When the substrate ceramic material 12 is build material 22, the build material 22 may or may not be energy absorbing as described herein. As mentioned above, it may be desirable to pair the energy absorbing metal oxide nanoparticles with the substrate ceramic material 12 that has little or no absorptivity. For the substrate ceramic material 12 that is a build material 22, heating may be accomplished by exposing the patterned area alone, or the entire layer of build material 22, to the energy. Reference numeral 104 of FIG. 1 illustrates exposing the patterned area and the entire layer of build material 12/22 to heating.

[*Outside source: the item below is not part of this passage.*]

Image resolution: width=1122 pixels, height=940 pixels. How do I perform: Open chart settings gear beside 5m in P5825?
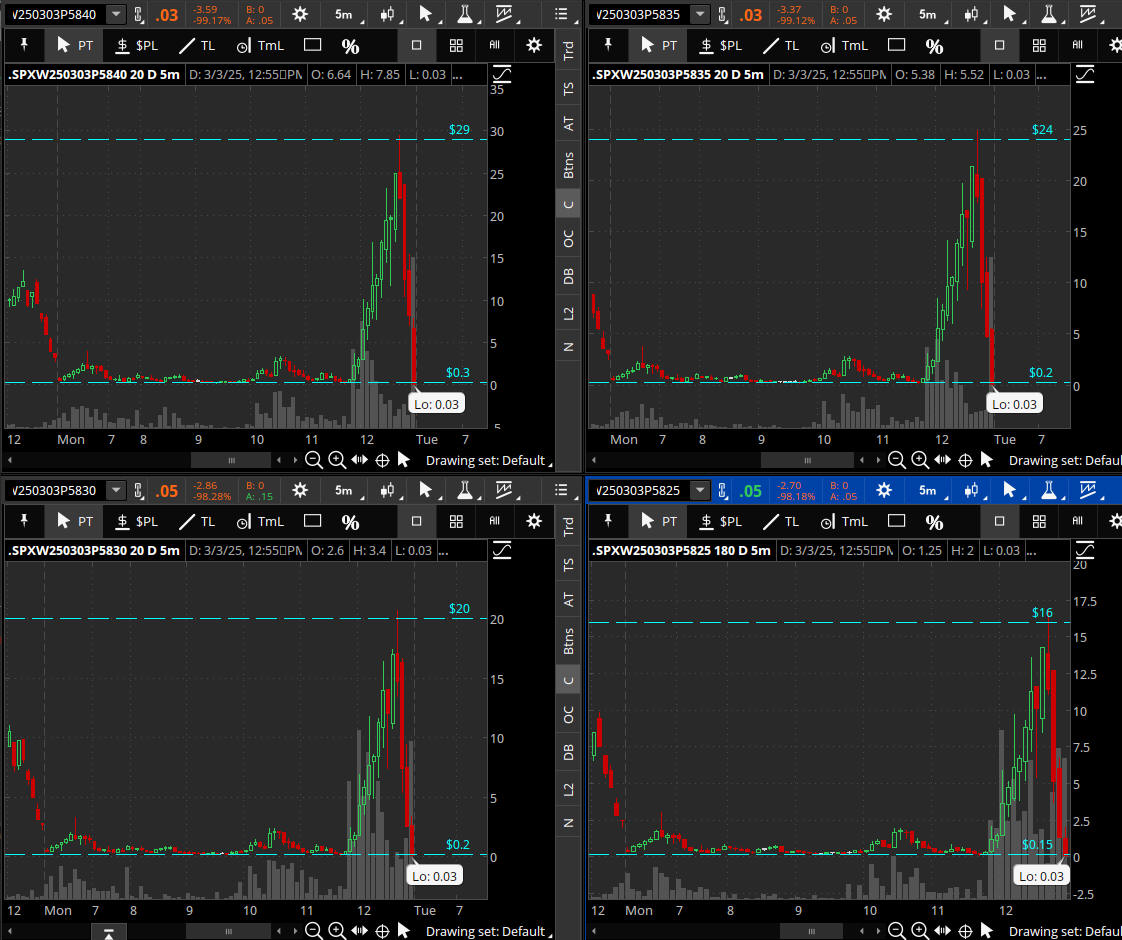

Heating may be achieved by the application of electromagnetic energy or thermal energy. Electromagnetic energy may be used when the metal oxide nanoparticles are energy absorbing particles, so that the metal oxide nanoparticles can absorb the applied electromagnetic radiation and convert the absorbed electromagnetic radiation to heat. Otherwise, thermal heating may be used.

The substrate ceramic material 12 with the inkjet dispersion 14 thereon may be placed in a suitable thermal heat source 18 or in proximity of a suitable electromagnetic radiation source 20 (both of which are shown at reference numeral 104).

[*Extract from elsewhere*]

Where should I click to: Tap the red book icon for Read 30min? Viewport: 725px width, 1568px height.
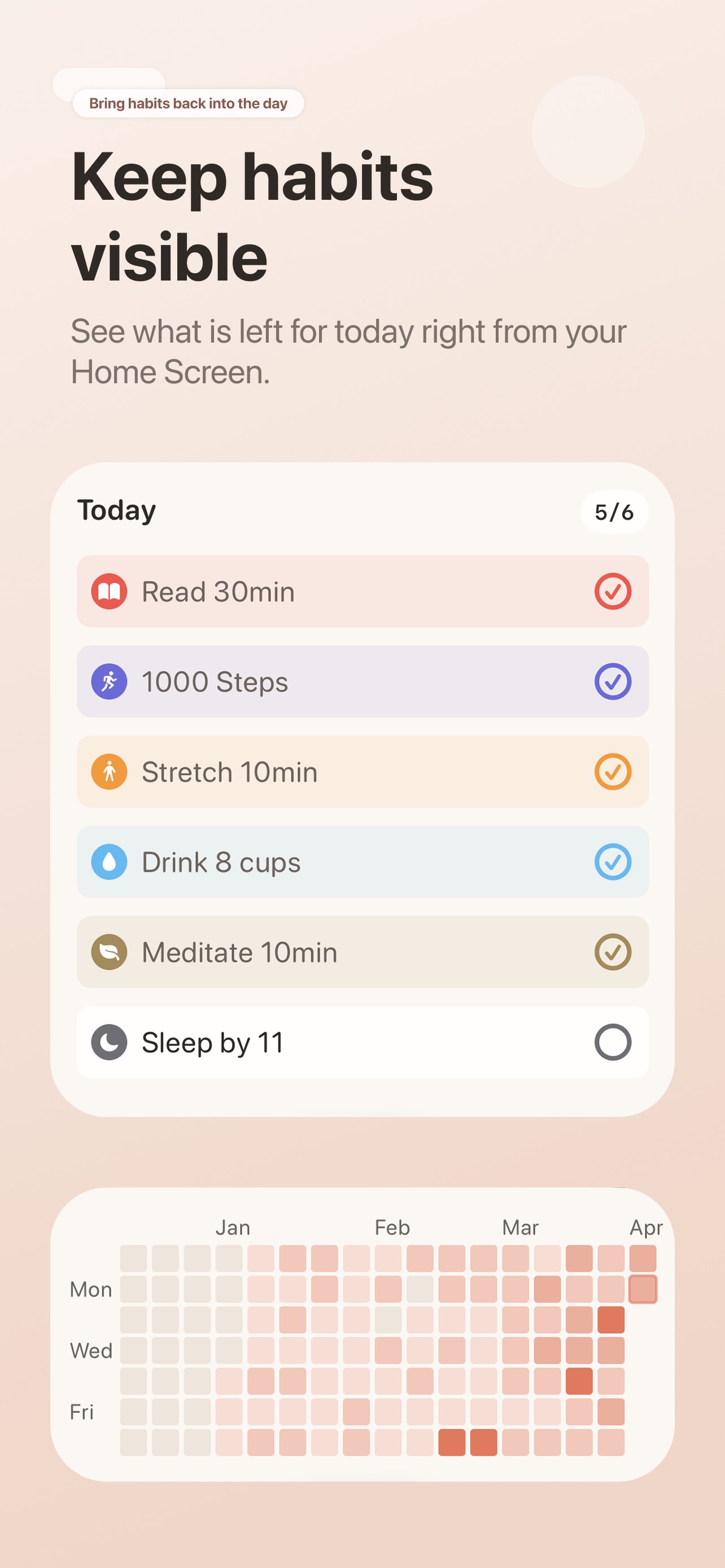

In the color printing method, examples of the heat source 18 include an oven or furnace, a microwave oven, generator, radar, etc., or devices capable of hybrid heating (i.e., conventional heating and microwave heating). In the color printing method, examples of the radiation source 20 include any of the previously listed sources of microwave radiation, or a radio frequency (RF) oven, generator, radar, etc.

The application of heat initiates a reaction between the metal oxide nanoparticles and the substrate ceramic material 12. The reaction may be a solid state reaction that yields a pigment 15 (i.e., the highly colored complex oxide) formed from the metal oxide nanoparticles and the substrate ceramic material 12. For example, if the metal oxide nanoparticles are cobalt (II) oxide nanoparticles and the ceramic material 12 is aluminum oxide, they will react according to the following reaction (I):


Al2O3+CoO→CoAl2O4  (I)

to produce cobalt (II) aluminate at the surface of the substrate ceramic material 12. This reaction results in a blue color. The cobalt (II) oxide nanoparticles may also be deposited on a substrate ceramic material 12 of silica and potassium carbonate to form smalt. A titanium dioxide substrate ceramic material 12 may also be reacted with cobalt (II) oxide nanoparticles to produce cobalt (II) titanate, which is a green color. The initiated reaction and the resulting color will depend upon the metal oxide nanoparticles and the substrate ceramic material 12 that are used.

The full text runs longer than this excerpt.